Présentez-nous cette Thalassopolitique du narcotrafic international ?

C’est un ouvrage d’analyse et de réflexion dédié à un phénomène criminel globalisant et structurant à l’échelle internationale : le trafic illicite de substances psychotropes destiné à alimenter des marchés mondiaux particulièrement dynamiques à l’heure actuelle.

Par ailleurs, il interroge, aussi, en profondeur, les mécanismes logistiques et les dispositions juridiques propres aux relations commerciales globalisées au sein d’un marché unifié par les vecteurs maritimes et les infrastructures portuaires.

Enfin, cette réflexion à l’actualité criante s’appuie sur une approche inédite visant à enrichir des concepts par une pratique professionnelle façonnée par le commandement d’unités de police judiciaire de la gendarmerie maritime ou régionale, en Bretagne. En outre, j’ai convoqué des principes du droit public international comme le droit de la mer que j’ai confrontés à la géopolitique, aux sciences criminelles et à la dimension logistique des flux de biens et de données. La convergence de ces domaines, souvent cloisonnés par construction, permet de mieux appréhender les enjeux globaux de la sureté de la mondialisation.

En un mot, une approche pluridisciplinaire !

 

Qu’appelle-t-on "thalassopolitique" ?

La Thalassopolitique est une approche des équilibres internationaux "thalasso-centrée", c’est-à-dire centrée sur les dynamiques propres au monde maritime. Rappelons quelques données majeures qui justifient cette posture :

  • 64 % de la surface du globe sont constitués de la haute mer (soit l’ensemble des espaces maritimes retranchés des eaux territoriales),
  • 90 % du commerce international emprunte les voies maritimes,
  • 99 % des data sont échangées via les câbles sous-marins.

■ Données affichées
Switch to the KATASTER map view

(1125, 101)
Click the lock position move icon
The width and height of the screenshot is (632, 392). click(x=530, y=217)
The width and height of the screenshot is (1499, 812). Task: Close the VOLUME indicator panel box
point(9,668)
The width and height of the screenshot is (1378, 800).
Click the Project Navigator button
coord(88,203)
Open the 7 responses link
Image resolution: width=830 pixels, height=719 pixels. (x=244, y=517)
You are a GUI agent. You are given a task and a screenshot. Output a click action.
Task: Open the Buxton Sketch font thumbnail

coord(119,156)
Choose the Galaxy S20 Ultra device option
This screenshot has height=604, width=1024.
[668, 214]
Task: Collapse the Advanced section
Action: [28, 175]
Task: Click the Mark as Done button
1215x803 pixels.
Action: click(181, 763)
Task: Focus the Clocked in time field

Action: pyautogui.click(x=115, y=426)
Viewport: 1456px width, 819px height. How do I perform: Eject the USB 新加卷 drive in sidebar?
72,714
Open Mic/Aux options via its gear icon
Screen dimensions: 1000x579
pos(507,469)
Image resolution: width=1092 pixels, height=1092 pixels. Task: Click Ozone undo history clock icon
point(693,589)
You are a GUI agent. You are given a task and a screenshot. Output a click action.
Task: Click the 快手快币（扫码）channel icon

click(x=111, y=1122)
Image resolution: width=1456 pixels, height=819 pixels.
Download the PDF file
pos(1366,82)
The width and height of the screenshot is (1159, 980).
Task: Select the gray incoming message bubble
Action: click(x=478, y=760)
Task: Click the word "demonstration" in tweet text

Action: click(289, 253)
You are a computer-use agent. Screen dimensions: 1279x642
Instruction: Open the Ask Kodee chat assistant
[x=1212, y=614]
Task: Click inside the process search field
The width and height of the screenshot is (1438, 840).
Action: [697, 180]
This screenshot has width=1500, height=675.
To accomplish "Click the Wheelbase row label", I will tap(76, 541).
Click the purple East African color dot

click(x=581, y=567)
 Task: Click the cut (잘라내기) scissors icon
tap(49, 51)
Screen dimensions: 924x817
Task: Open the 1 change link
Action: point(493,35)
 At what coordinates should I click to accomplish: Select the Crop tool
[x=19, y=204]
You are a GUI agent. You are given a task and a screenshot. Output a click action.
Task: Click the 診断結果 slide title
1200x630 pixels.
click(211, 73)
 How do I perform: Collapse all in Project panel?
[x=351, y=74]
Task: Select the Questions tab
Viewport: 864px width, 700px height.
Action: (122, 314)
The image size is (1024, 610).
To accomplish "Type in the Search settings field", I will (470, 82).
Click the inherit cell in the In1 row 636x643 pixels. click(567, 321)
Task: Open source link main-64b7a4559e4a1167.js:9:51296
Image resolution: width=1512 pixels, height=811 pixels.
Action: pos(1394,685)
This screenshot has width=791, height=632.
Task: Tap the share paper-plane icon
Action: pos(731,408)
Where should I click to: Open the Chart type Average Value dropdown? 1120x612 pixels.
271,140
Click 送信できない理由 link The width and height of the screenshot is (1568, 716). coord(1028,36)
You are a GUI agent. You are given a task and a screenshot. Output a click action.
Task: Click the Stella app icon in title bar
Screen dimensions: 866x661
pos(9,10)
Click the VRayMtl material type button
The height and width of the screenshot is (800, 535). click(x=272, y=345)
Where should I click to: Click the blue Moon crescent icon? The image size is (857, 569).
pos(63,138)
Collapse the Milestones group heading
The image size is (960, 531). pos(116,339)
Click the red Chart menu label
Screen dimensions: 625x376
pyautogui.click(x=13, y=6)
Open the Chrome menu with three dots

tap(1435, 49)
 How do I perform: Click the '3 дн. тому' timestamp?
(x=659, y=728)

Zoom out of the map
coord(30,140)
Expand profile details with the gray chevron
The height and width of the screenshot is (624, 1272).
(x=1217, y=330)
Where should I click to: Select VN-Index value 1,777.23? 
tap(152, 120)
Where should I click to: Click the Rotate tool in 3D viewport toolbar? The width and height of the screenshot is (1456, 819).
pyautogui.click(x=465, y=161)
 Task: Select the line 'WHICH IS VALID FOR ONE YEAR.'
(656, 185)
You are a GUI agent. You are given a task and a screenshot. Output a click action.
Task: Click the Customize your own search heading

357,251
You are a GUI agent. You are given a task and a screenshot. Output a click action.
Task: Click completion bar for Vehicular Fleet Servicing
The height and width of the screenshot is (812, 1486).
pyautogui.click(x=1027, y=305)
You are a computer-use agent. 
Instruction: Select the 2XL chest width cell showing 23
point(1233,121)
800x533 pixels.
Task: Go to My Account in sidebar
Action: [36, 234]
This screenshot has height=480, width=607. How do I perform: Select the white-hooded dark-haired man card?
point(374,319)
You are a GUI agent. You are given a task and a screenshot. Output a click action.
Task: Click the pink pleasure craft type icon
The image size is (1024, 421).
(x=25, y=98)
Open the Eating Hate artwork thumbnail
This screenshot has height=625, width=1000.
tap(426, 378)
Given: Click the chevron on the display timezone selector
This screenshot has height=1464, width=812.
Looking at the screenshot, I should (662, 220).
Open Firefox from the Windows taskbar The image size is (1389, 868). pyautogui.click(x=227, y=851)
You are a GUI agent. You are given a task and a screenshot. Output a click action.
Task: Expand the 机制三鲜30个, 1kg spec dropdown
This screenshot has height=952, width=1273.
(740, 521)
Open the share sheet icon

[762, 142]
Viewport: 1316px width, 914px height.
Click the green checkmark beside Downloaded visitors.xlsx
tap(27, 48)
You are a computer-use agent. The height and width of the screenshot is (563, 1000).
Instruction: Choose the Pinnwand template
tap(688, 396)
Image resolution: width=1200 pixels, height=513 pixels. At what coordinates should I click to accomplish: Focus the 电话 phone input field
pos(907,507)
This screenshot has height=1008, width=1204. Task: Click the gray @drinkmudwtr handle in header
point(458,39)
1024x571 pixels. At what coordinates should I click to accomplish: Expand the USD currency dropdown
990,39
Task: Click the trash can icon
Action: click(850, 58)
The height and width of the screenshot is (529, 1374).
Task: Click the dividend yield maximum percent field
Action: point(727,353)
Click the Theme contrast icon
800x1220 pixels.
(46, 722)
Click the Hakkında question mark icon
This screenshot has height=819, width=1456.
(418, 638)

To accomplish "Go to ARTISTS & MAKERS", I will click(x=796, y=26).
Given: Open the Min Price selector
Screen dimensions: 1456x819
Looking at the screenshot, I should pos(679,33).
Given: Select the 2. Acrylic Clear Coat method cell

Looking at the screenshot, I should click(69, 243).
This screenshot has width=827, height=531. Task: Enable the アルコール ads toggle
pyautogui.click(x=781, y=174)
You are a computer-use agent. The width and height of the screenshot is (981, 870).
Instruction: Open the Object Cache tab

■ Consigne
Selon l'extrait sur la thalassopolitique, quelle part du commerce international passe par les voies maritimes ? Les entrées n'ont aucun lien avec l'extrait.

■ Réponse
90 % du commerce international emprunte les voies maritimes.